Directions
Turn everything from the line containing "You are a computer-use" down to the line containing "click(980, 368)" into a two-column CSV with the columns request and answer. Each request and its answer should sit in one quoted field apiece, with line breaks changed to spaces, and the pictures should be left out.

Records supplied
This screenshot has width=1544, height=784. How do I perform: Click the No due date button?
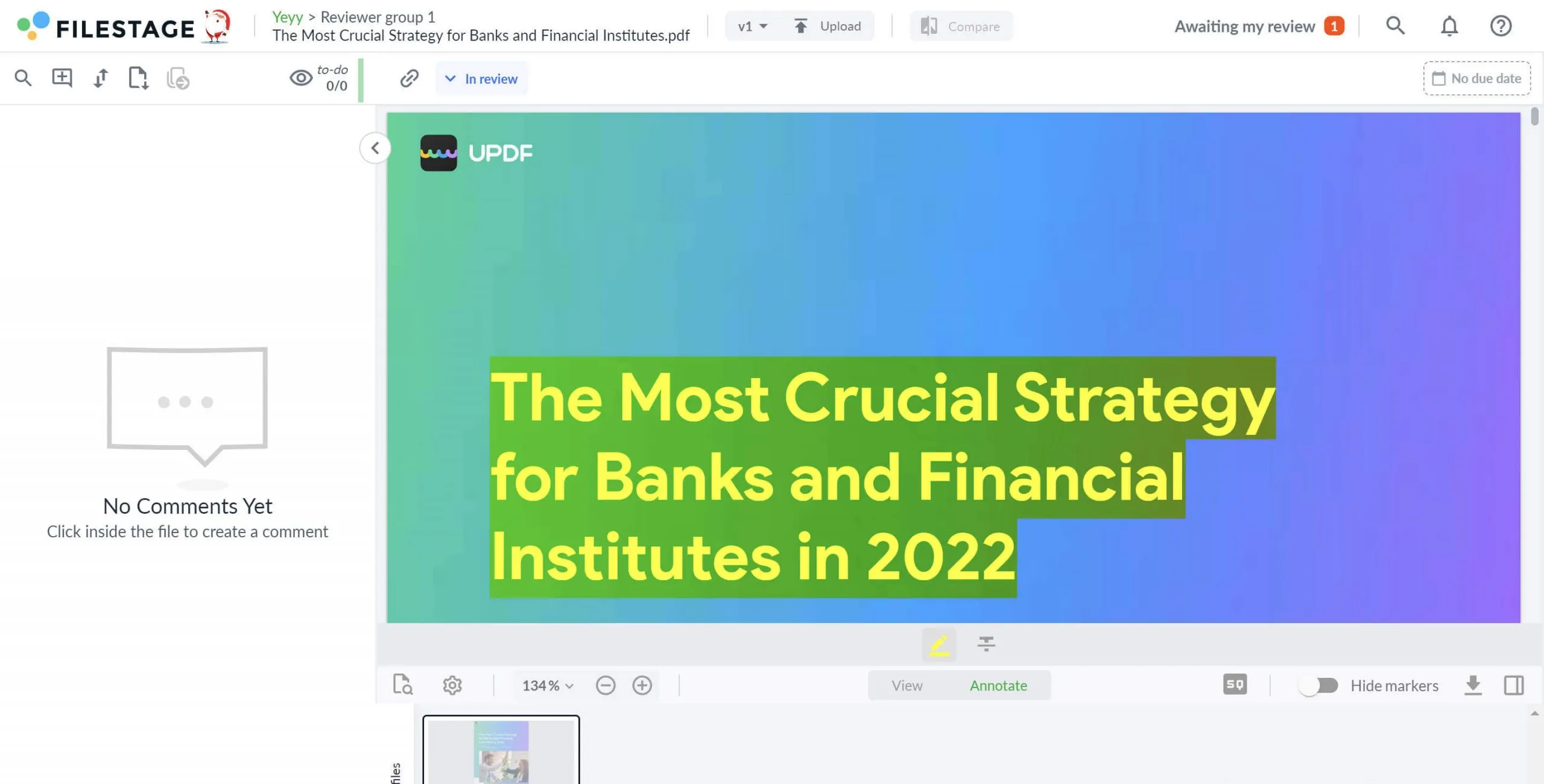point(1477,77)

==

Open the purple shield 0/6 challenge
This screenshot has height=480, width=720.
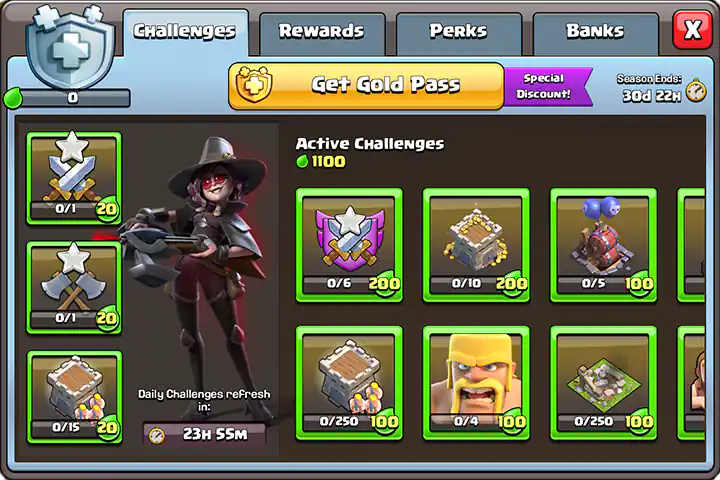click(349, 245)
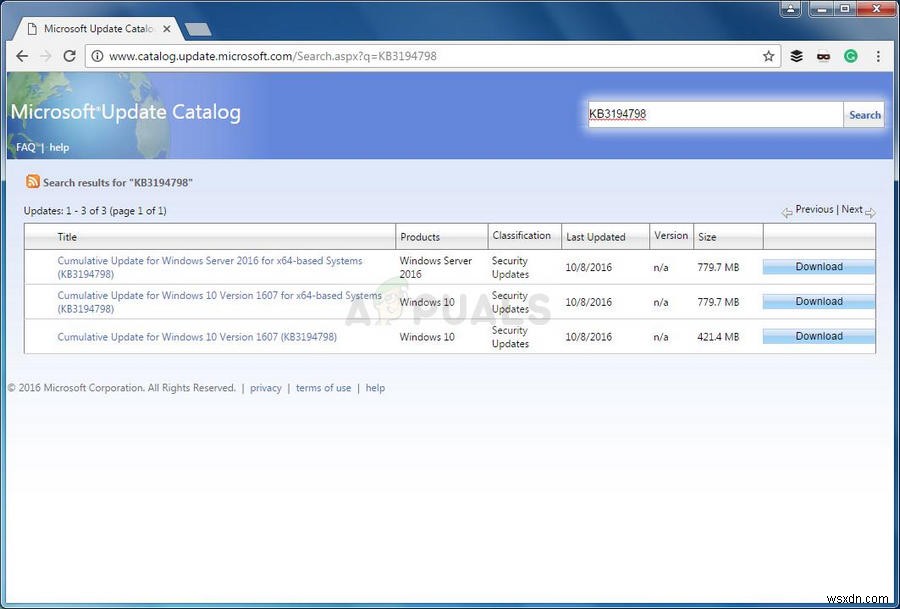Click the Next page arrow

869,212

* * *

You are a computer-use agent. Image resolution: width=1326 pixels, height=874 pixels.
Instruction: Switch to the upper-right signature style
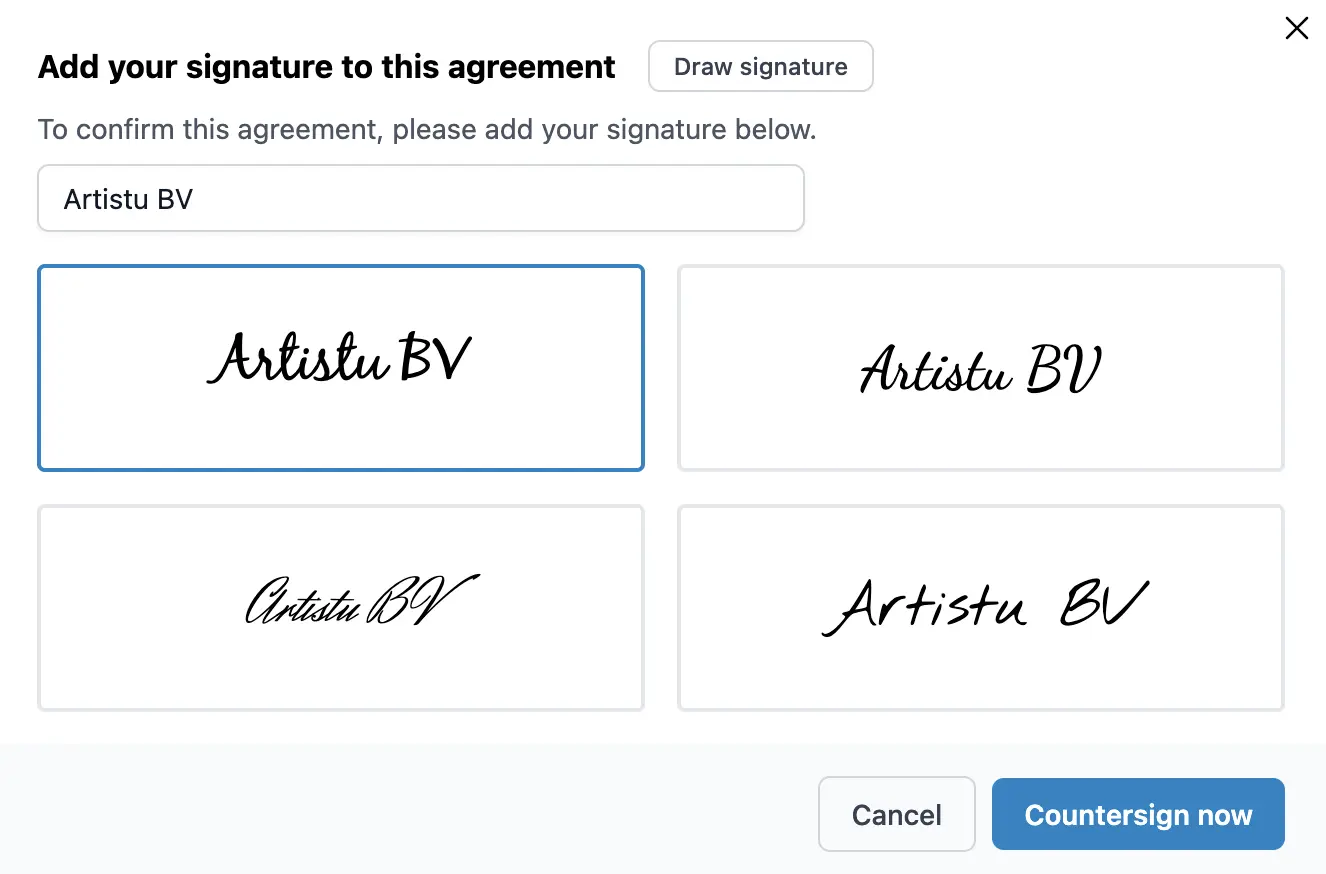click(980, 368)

Task response
request,answer
"You are a computer-use agent. Image resolution: width=1326 pixels, height=874 pixels. Instruction: Switch to the upper-right signature style","click(980, 368)"